無理、俺にして
「ほ、本物、が、あ!! こっち向いて、はあっ!!」


急に木の陰から顔を出されて純粋に驚いたのと、イケメン二人がこっちを向いて話している事にキャパオーバーしてしまったふみちゃん。

それでもちゃっかり私の後ろに隠れるところが女の子らしくてかわいい。

大丈夫ふみちゃん、私もそうなる気持ちめっちゃわかるよ……。

私だって今声上げるのめちゃくちゃ我慢してるもん……!!


ふみちゃんの手をぎゅっとつかみながら、ちらりと二人の方を見る。


二人とも汗をかいたせいで髪はいつもよりしっとりしてて。

ハードな練習で半袖姿だけど、肩までまくっているせいで普段見えない腕全体がばっちり見えちゃってる。

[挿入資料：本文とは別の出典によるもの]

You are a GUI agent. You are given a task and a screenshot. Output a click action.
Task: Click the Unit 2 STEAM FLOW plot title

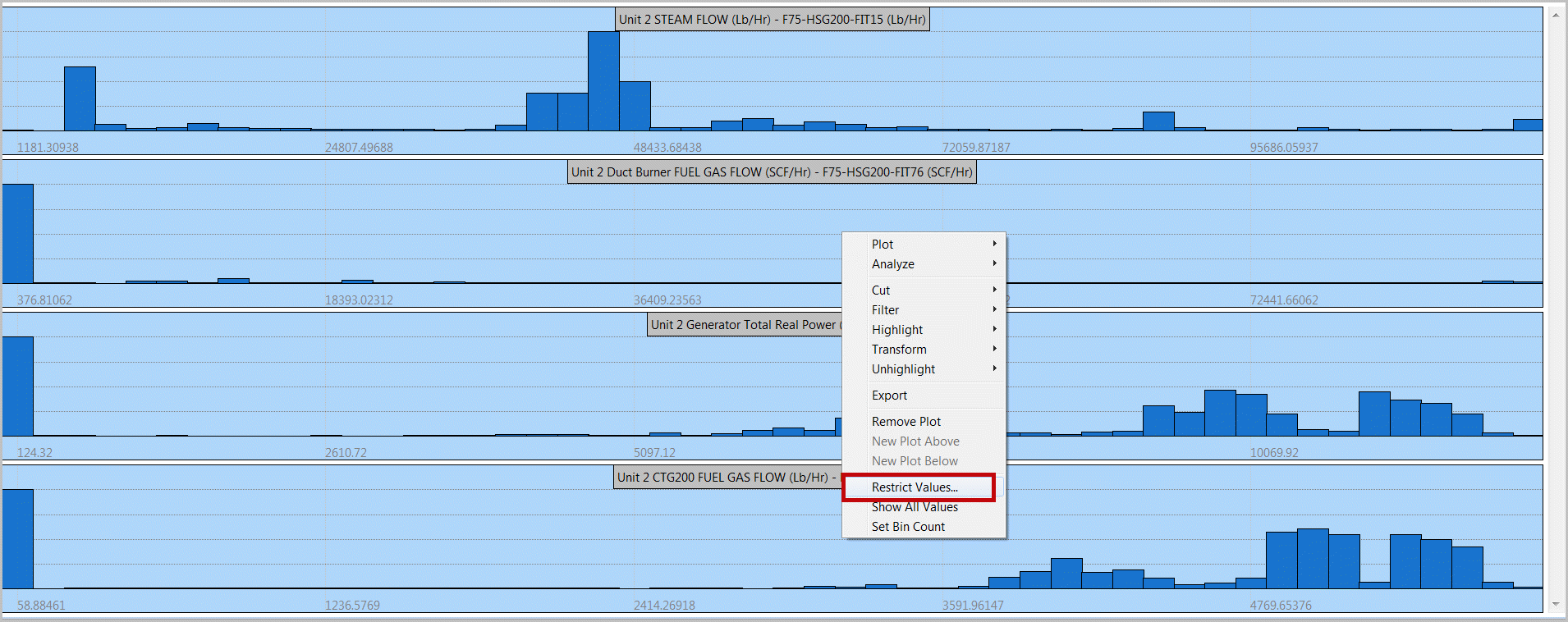coord(772,20)
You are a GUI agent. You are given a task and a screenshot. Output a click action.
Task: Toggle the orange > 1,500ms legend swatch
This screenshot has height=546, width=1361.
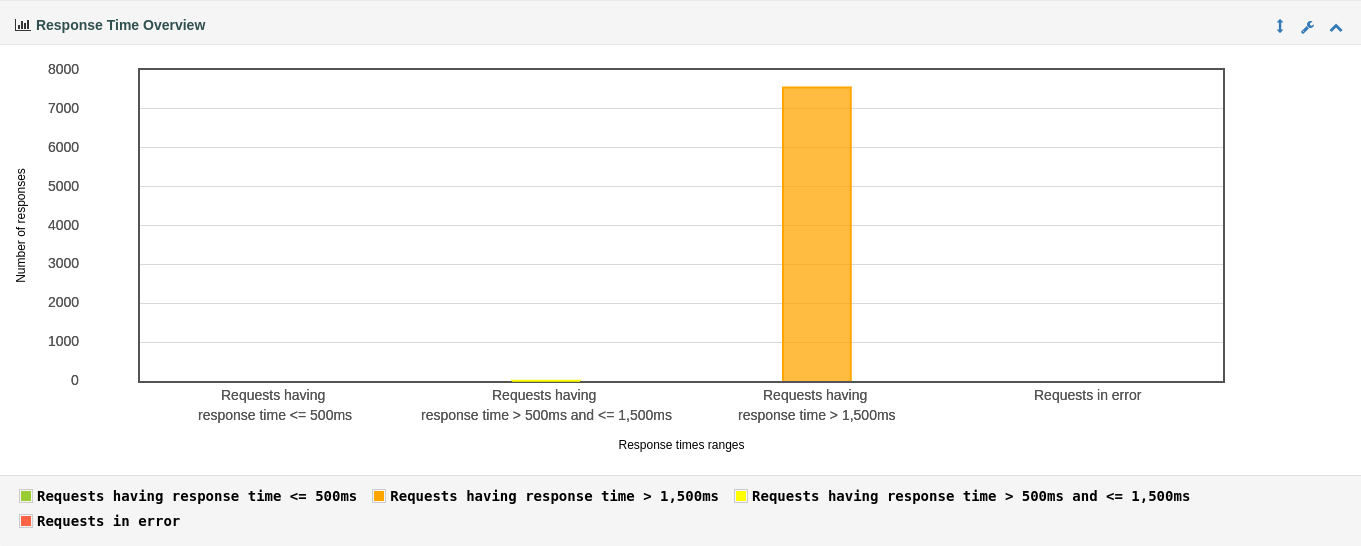click(379, 496)
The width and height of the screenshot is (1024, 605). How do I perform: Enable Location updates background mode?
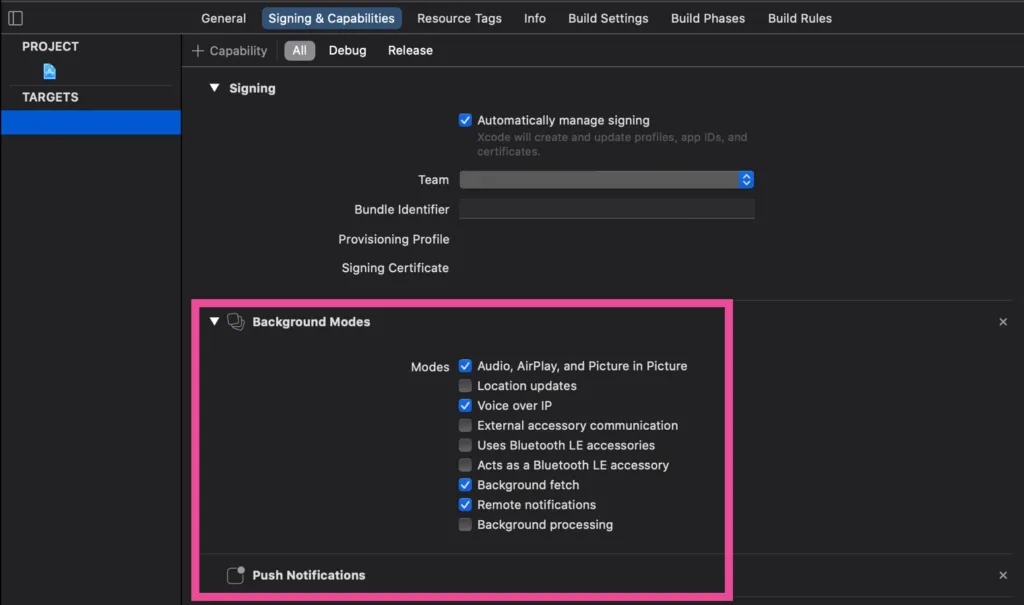465,386
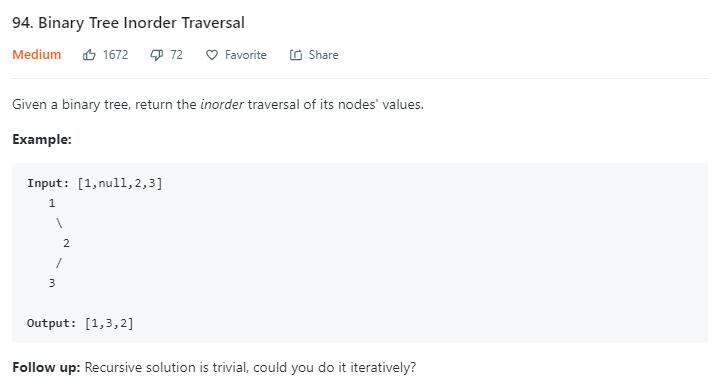
Task: Select the 72 dislikes count
Action: click(176, 55)
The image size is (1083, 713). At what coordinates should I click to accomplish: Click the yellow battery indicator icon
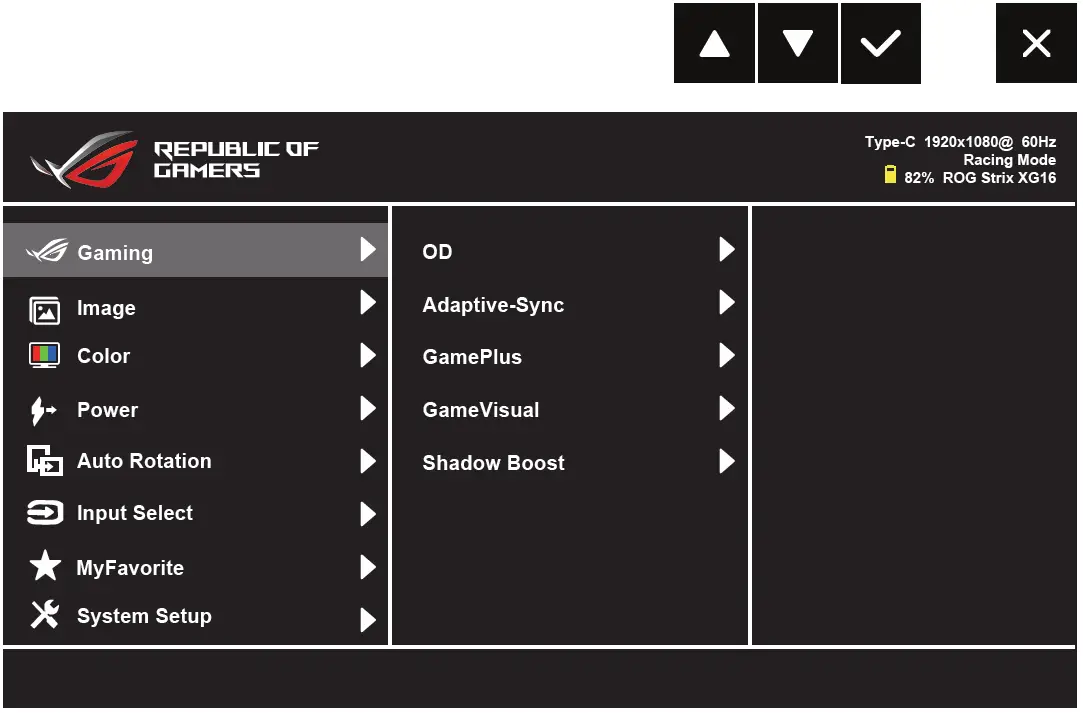click(x=890, y=176)
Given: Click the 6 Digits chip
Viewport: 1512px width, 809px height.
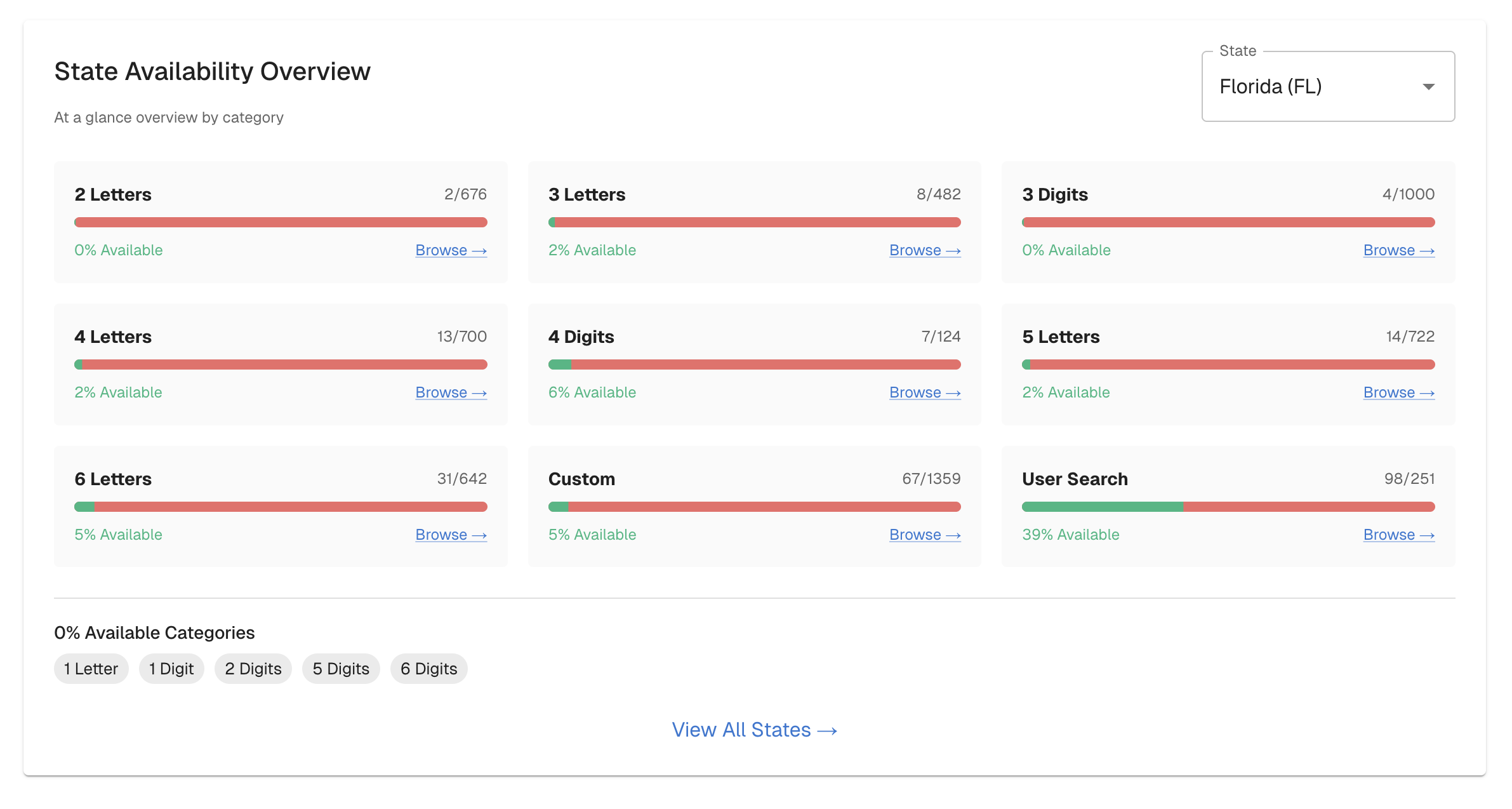Looking at the screenshot, I should point(428,669).
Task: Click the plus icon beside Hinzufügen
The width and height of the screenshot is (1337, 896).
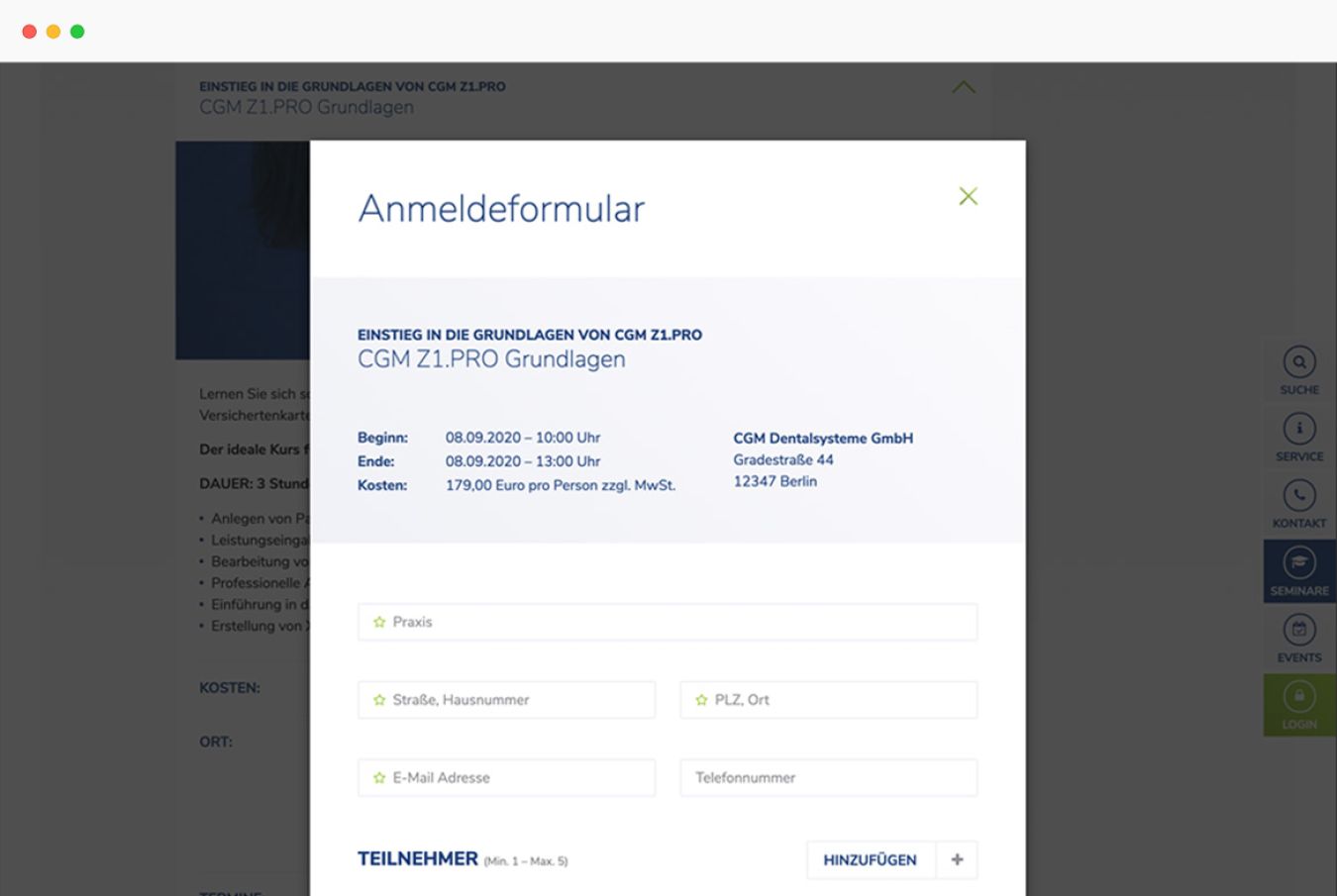Action: tap(957, 859)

折原くんは長袖ジャージを腰に巻いてて、細い腰がより強調されててなんかもう……。


「……ぐぬぬ……っ」


だきしめられたいとか言えない、言いたいけど……我慢……!!

落ち着くのよ、変態ゆめ……!!


「くふ、変な顔しとるなーゆめ。さてはまたおかしな妄想でもしとるのか」

「ぬうう……!!!」


折原くんは絶対分かってる。

私がどうして変な顔をして、変な声を出してるのか。
わかってるからこうやって名前で呼んでくるんだ。

それでも、分かっていても、どうしても私の変態部分がきゅんって反応する。バカ。